気の毒そうに常連さんが肩を叩いたり、声をかけるのだが、小門はいつまでも腑抜けていた。

気付け薬になるかな、と、アルマニャックを差し出した。
小門は受け取ると、一息にあおった。

「……知っていたのか。」
恨めしげにそう言われて、俺は肩をすくめた。

「まあ。何度かココにも連れて来てたし。綺麗な子だよ。」
きついけど……と、いう言葉は飲み込んだ。
彼女のために、余計な先入観を与えたくなかった。

「どこのお嬢さんだ?年上なのか?」
「そこまで知らない。真澄さんに聞いてみれば?」

本当はすぐ近くの高校1年生と知っていたけれど、俺はそう言ってみた。
小門は何とも言えない顔をして、押し黙ってしまった。


数日間、悶々と過ごした小門は、意を決して真澄さんに電話をしたらしい。
真澄さんは、あっさりとあおいちゃんのお腹の子の父親が頼之くんじゃないことを明かし、その上で、あおいちゃんを迎えたい意思を伝えたそうだ。

小門はますます困惑して落ち込んでしまった。
「他にナンボでもいるやん……まだ若いのに、なんで……」

やれやれ。

「まあ、そう思う気持ちもわかるけど……頼之くん、本気で惚れてるしなあ。

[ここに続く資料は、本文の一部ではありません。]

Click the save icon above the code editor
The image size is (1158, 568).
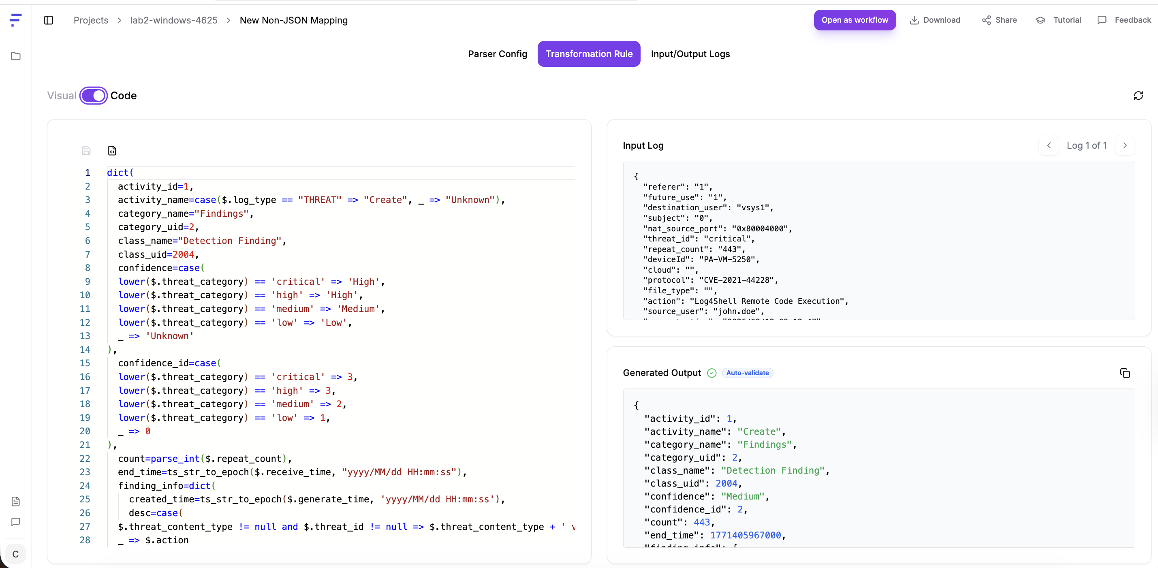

」
セーラー服のあおいちゃんをココに連れてきた日のことを思い出すと、何となく、自然な成り行きのような気もするんだよな。

小門は俺をじーっと見て、言った。
「じゃあ、マスターも、なっちゃんのこと、ちゃんとケジメつけろよ。好きなんだろ?こないだ好きって言ったよな?俺に。……ちゃんとなっちゃんに言って、おばさんにも、なっちゃんの親御さんにも挨拶して、一緒になれば?」

「……そこまで飛躍する?」
痛いところを突かれた。

頼之くんはとっくに覚悟を決めて動いてるのに、俺はやっと好きだって自信を持って言えるようになったってところで止まってる。
なっちゃんのお腹の中の子供ごと、誰だかわからない父親の影ごと、受け入れる……覚悟は……あるんだかないんだか、自分でもよくわからない。

「飛躍じゃないだろ。あたりまえの手順だろ。」
小門の言う通りかもしれない。

でも、俺はそこまでとんとん拍子に物事を進められない。
優柔不断と言われても、納得できなきゃ一歩も動けない。
「牛歩なんだよ、俺は。まあでも、真澄さんのことは吹っ切れてるみたい。」

小門は変な顔をした。
「ずいぶん自覚、遅いんだな。俺は何年も前から気づいてたよ。」

「……俺はなっちゃんと再会するまで自覚しなかったよ。」
憮然としてそう言うと、小門はちょっと笑った。